Start of Selected extract

College baseball stadium in Salem, Oregon

Spec Keene Stadium is the home ballpark for the Willamette University Bearcats baseball team in Salem, Oregon. Located in Bush's Pasture Park to the south of the campus, it is adjacent to the university's McCulloch Stadium. It is named after Spec Keene, a longtime coach at the school as well as the athletic director at Oregon State University. The stadium also is the home field for the Marion Berries of the wood-bat West Coast League.

==History==
The diamond at the stadium is named John Lewis Field, which opened in the 1940s. The college built the stadium in 1989. In 2019, Willamette added artificial turf along the baseline, bullpen areas, the pitching mound, and home plate. The following year the clubhouse at the stadium was also renovated. During the 2023-2024 Oregon Legislature, lawmakers allocated $3 million for upgrades at the stadium, such as lighting and turf improvements. The overall budget for the upgrades was $6.3 million, with the school responsible for the majority of the remaining funds. Funding was in part due to lobbying of the Salem Baseball Club that planned to play home games in the West Coast League in 2025 at the stadium. That team, later named the Marion Berries, began play in June 2025 at Chemeketa Community College due to the renovations to Spec Keene. The team later decided not to play home games in 2026 either, despite renovations scheduled to be complete by the time the season started.

End of Selected extract
Start of Data provided

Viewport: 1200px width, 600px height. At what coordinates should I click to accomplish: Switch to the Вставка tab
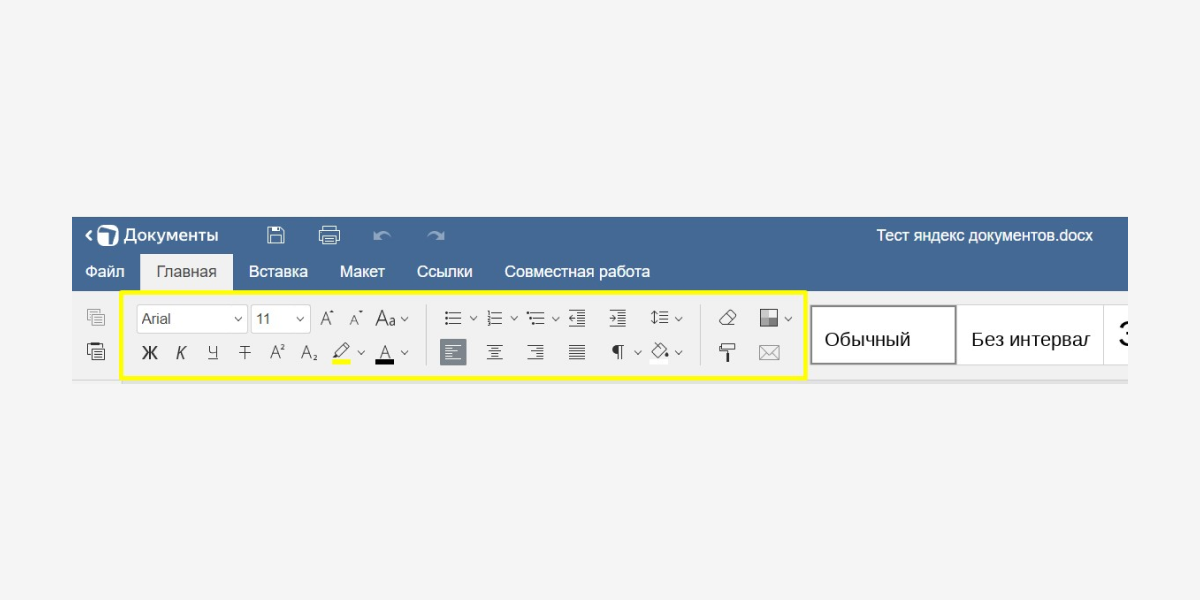[x=278, y=271]
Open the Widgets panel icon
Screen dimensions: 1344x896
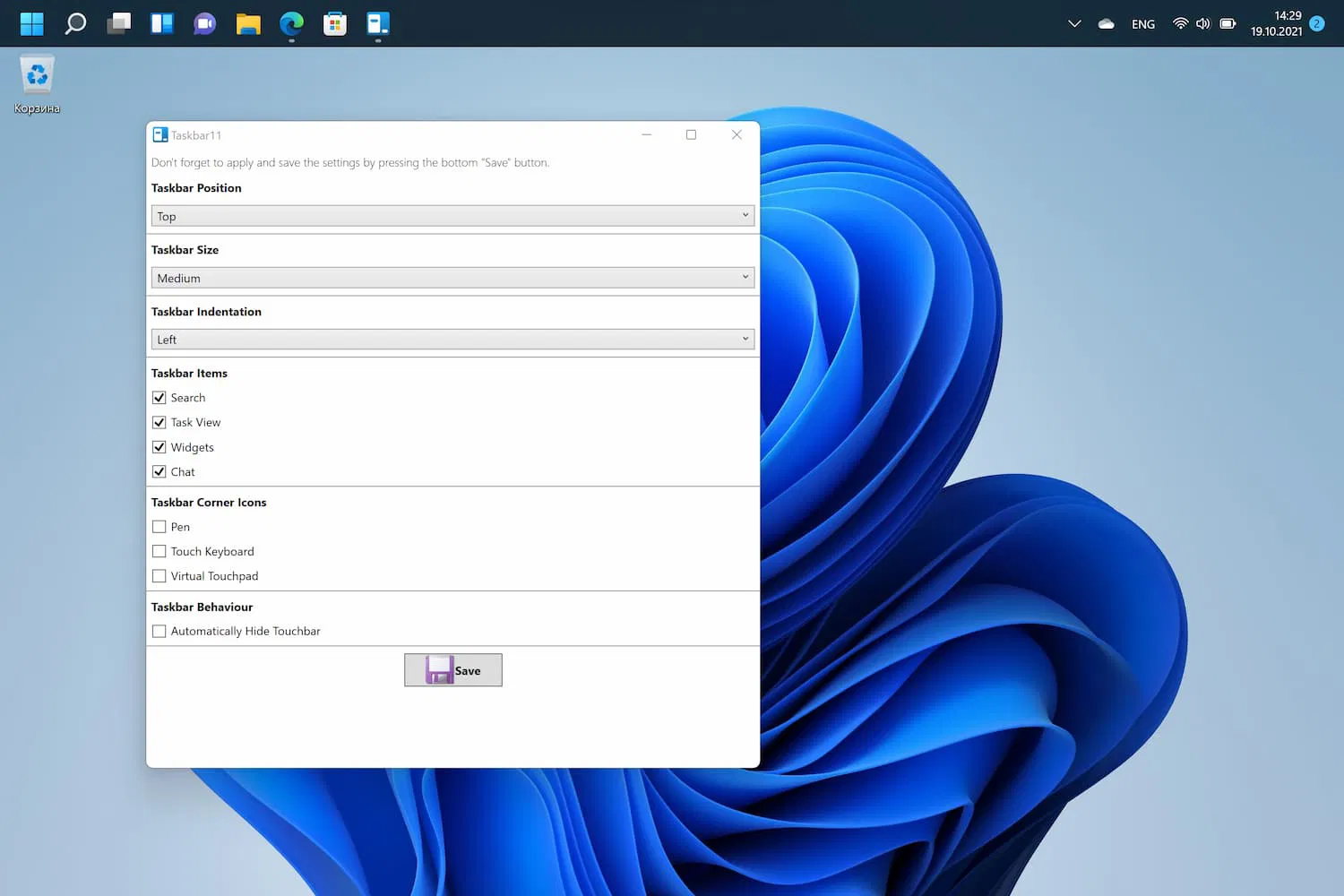[162, 23]
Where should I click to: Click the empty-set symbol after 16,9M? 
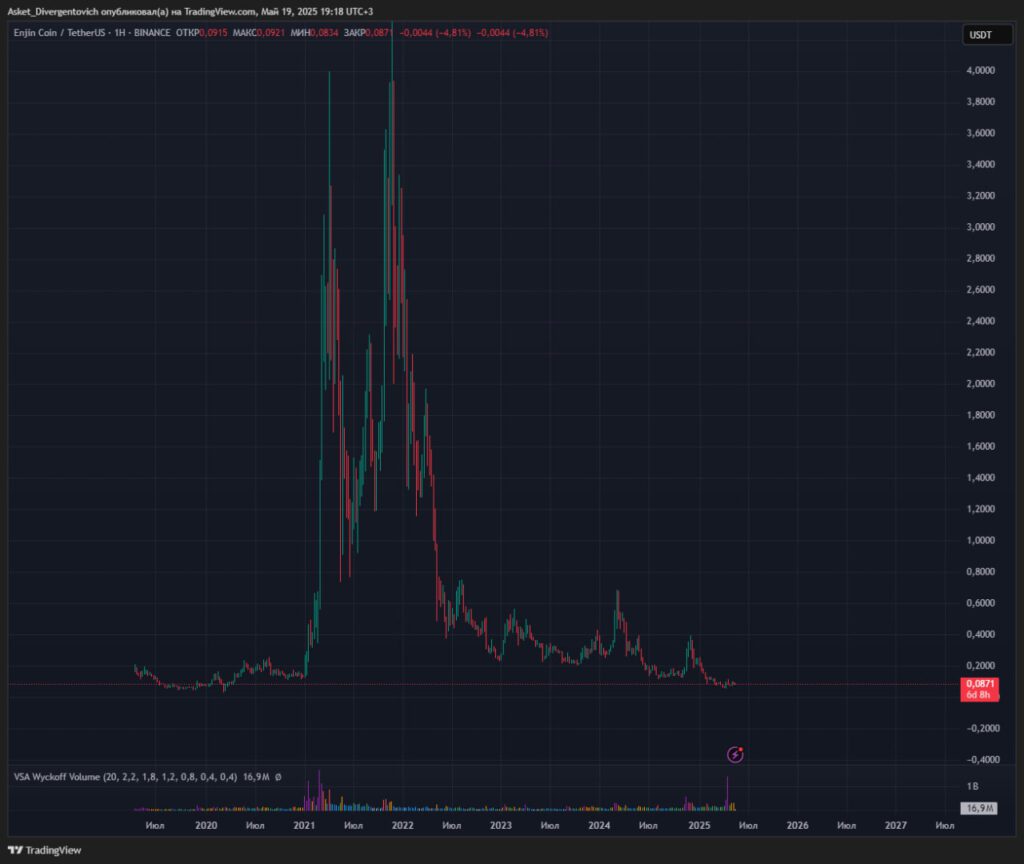(277, 776)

End of Data provided

Tasks to complete -
A – Print the stadium article from "College baseball stadium" to "West Coast League.".
B – According to the stadium article, what name does the diamond at the stadium carry?

Responses in order -
A –
College baseball stadium in Salem, Oregon

Spec Keene Stadium is the home ballpark for the Willamette University Bearcats baseball team in Salem, Oregon. Located in Bush's Pasture Park to the south of the campus, it is adjacent to the university's McCulloch Stadium. It is named after Spec Keene, a longtime coach at the school as well as the athletic director at Oregon State University. The stadium also is the home field for the Marion Berries of the wood-bat West Coast League.

B – John Lewis Field